Art Tatum visited a Pittsburgh nightclub
in 1948 at the urging of a local journalist who wanted him to meet a young
pianist. The piano sounds Tatum heard as he entered seemed very familiar:
'Oh, good,' he said. 'You've got my record on.'
Tatum was wrong he was not listening to
a recording. He heard Johnny Costa, whose blending of classical and American
popular music has enthralled audiences for more than 50 years.
Costa, the son of Italian immigrants, still
lives only a few miles from the house in Arnold, Pennsylvania in which
he was born 73 years ago, and that's the principal reason national prominence
has eluded him. During the fifties, the Johnny Costa Trio, with Jim DeJulio
(b) and Chuck Spatafore (d) travelled the MCA circuit: 'We lived and died
together,' Costa recalls. But before the decade ended, Costa abandoned
ideas about fame, quitting a brief stint in Philadelphia as musical director
of Mike Douglas's weekday television programme and returning to Pittsburgh
for a professional life near his family and friends. 'I never wanted to
travel,' Costa said. 'I wanted to be with my family. That's why I've been
stuck in Pittsburgh all my life. I never had a manager, and I've had the
same telephone number for 30 years.
People who want me to play just call me.'
Despite the limited geographic scope
of his live performances, millions of childrenand many adultsrecognise
Costa's music, even if they don't now his name. Each weekday on PBS stations
throughout the United States and parts of Canada, Costa plays jazz piano
on Mister Rogers' Neighborhood, a programme Branford Marsalis describes
as 'the finest jazz show on television anywhere.' Costa opens and closes
the show, in between accompanying guest artists such as Ellis Marsalis,
Wynton Marsalis, and Mary Lou Williams, and performing background themes
in almost every segment. Pianist and musical director of Mister Rogers'
Neighborhood since the programme first aired in 1967, Costa also arranges
all of its music. Fred Rogers, who writes the music performed on the Neighborhood,
treasures Costa, knowing how important his music is to the show's success.

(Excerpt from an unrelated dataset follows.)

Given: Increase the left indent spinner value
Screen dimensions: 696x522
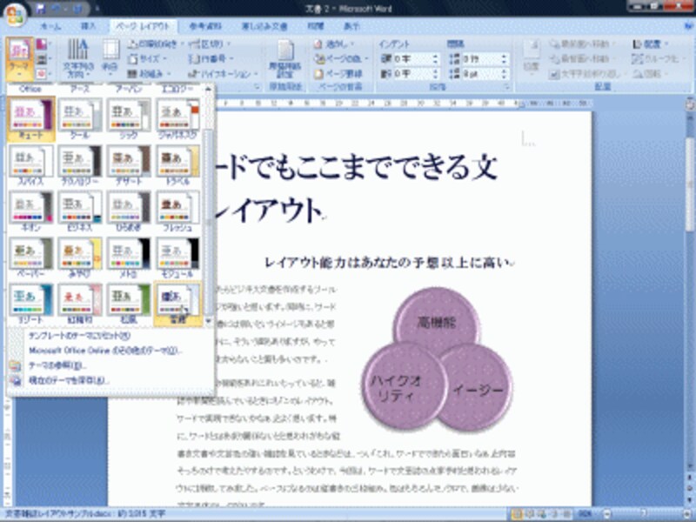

Fans throughout the world often write or
telephone Costa at Family Communications in Pittsburgh, wanting to know
where to buy his recordings. Costa's albums of the fifties are out of
print: On Coral there were Johnny Costa Plays For The Most Beautiful Girl
In The World and A Gallery Of Gershwin., the latter album also featuring
Eddie Costa (no relation), Hank Jones, and Dick Marks. On Dot there was
In My Own Quiet Way, and on Savoy Introducing Johnny Costa and The Amazing
Johnny Costa. The latter album, reissued on CD as Neighborhood, is now
out of print. Until recently, Costa could be heard only on Johnny Costa
Plays Mister Rogers' Neighborhood, an audiocassette of familiar Neighborhood
tunes (available from Family Communications).
But thanks to Dick Hyman, Costa resumed
recording in 1990 after a 35-year break. Unknown to Costa, Hyman mailed
an unlabelled audiocassette of Costa recordings produced by Pittsburgh's
Bill Hillman, a long-time Costa admirer, to Chiaroscuro's president, Hank
O'Neal. Over the telephone Hyman described the pianist to O'Neal only
as a 'very special' musical talent.' After listening to the audiocassette
for a few minutes,' O'Neal recalls, 'I knew I wanted to produce a CD from
the DAT masters, sign Costa, and produce more recordings.' He has done
all three.
Hillman's ' hometown production became
Classic Costa, and O'Neal subsequently produced Flying Fingers (both Chiaroscuro
CDs), introducing John Costa to a new generation of listeners.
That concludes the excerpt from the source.